--- Data to examine Enclosed Below ---

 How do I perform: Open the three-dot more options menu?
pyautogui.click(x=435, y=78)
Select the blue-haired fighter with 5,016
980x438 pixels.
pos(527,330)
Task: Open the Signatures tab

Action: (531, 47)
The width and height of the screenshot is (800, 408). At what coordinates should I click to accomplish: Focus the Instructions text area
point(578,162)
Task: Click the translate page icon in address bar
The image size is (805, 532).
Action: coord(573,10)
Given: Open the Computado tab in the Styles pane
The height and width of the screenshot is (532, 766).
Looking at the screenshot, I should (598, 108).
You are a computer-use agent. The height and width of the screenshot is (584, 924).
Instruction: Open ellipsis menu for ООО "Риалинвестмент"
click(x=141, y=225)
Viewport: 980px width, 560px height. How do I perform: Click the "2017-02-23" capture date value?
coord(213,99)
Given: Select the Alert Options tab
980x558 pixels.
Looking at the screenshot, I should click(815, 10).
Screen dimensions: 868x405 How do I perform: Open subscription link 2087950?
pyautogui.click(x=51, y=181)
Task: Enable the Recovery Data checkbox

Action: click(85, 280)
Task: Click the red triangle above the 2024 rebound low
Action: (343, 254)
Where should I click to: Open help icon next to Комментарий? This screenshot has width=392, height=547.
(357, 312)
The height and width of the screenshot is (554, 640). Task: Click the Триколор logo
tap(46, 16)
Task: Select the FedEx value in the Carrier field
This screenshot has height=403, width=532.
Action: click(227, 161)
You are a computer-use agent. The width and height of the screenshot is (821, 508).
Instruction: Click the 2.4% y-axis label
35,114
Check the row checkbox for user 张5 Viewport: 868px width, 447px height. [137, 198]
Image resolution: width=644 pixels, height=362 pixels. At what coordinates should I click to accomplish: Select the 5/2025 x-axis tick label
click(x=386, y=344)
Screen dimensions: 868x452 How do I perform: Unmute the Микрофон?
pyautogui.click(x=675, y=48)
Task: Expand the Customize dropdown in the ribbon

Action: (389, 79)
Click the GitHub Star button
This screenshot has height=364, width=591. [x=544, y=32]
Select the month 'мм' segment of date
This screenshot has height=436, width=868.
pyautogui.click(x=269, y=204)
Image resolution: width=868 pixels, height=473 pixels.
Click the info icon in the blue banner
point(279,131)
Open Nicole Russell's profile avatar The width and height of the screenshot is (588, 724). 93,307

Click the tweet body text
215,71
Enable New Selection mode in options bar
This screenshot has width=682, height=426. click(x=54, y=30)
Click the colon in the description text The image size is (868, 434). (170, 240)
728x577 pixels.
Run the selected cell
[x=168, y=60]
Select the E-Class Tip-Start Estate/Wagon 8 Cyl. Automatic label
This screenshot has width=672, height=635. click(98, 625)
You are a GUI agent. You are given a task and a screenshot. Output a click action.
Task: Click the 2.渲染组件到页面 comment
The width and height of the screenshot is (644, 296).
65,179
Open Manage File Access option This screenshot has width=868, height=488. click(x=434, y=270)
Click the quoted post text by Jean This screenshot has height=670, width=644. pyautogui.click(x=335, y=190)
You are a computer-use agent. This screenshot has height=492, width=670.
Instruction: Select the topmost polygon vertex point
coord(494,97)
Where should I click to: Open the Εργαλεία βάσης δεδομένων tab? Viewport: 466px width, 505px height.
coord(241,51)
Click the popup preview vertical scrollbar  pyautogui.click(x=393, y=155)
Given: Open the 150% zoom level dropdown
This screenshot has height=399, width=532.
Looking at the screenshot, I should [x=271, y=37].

--- End of Enclosed Data to examine ---

- _Task brief_: Gather each line of the listing that holds the string "computer".

- _Solution to this exercise_:
You are a computer-use agent. The height and width of the screenshot is (584, 924).
You are a computer-use agent. The width and height of the screenshot is (821, 508).
You are a computer-use agent. This screenshot has height=492, width=670.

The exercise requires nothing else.